Début janvier 1950, Emile Poulat, lecteur à l'université de Fribourg-en-Brisgau, soutient une thèse de théologie sur le désir naturel de voir Dieu. Cinq ans après, il quitte la prêtrise et entreprend une carrière de chercheur, historien et sociologue du catholicisme, expert de la laïcité.

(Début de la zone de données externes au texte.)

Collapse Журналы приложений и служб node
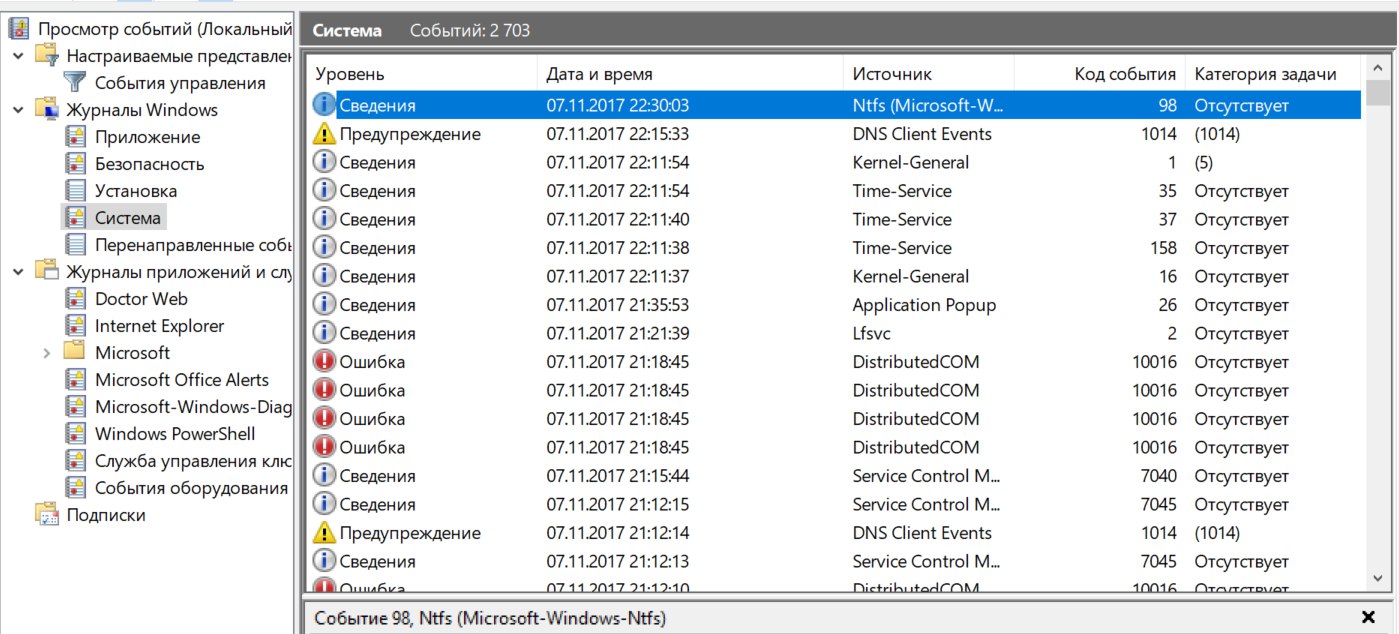Image resolution: width=1399 pixels, height=634 pixels. pos(18,272)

Quel lien entre l'activité scientifique qu'il a menée pendant plus de soixante ans (755 références ici rassemblées dans une bibliographie exhaustive) et ce travail de jeunesse, longtemps occulté, consacré à d'obscures controverses d'exégèse thomiste ? "On n'a pu se défendre, avait-il conclu, d'une impression de malaise en suivant les discussions sur les notions d'appétit, de désir, de puissance, fleurs séchées d'un vieil herbier, qui furent autrefois vivantes et parfumées mais dont nous avons peine aujourd'hui à retrouver la présence familière." Il en appelait à une philosophie de "l'expérience vécue", qu'il semblait alors bien près de trouver dans l'oeuvre de Maurice Blondel.

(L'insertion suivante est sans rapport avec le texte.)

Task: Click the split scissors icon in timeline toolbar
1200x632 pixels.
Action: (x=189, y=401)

Controverses pourtant décisives au moment où il écrit - quasi contemporain de Surnaturel du P de Lubac - et qui prennent sens comme révélatrices d'une pensée chrétienne en crise, mise au défi du "naturalisme" moderne.
L'auteur, disparu en novembre 2014, avait souhaité cette publication et s'en est expliqué dans un entretien en postface.

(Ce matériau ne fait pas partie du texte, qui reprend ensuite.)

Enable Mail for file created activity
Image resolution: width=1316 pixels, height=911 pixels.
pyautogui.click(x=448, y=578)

Emile Poulat (1920-2014) a été directeur de recherche au CNRS et directeur d'études à l'Ecole des hautes études en sciences sociales. Il est notamment l'auteur de Histoire, dogme et critique dans la crise moderniste (1962), Naissance des prêtres ouvriers (1965). Parmi ses publications récentes, L'histoire savante devant le fait chrétien (2014) et, aux éditions DDB, France chrétienne, France laïque (2008).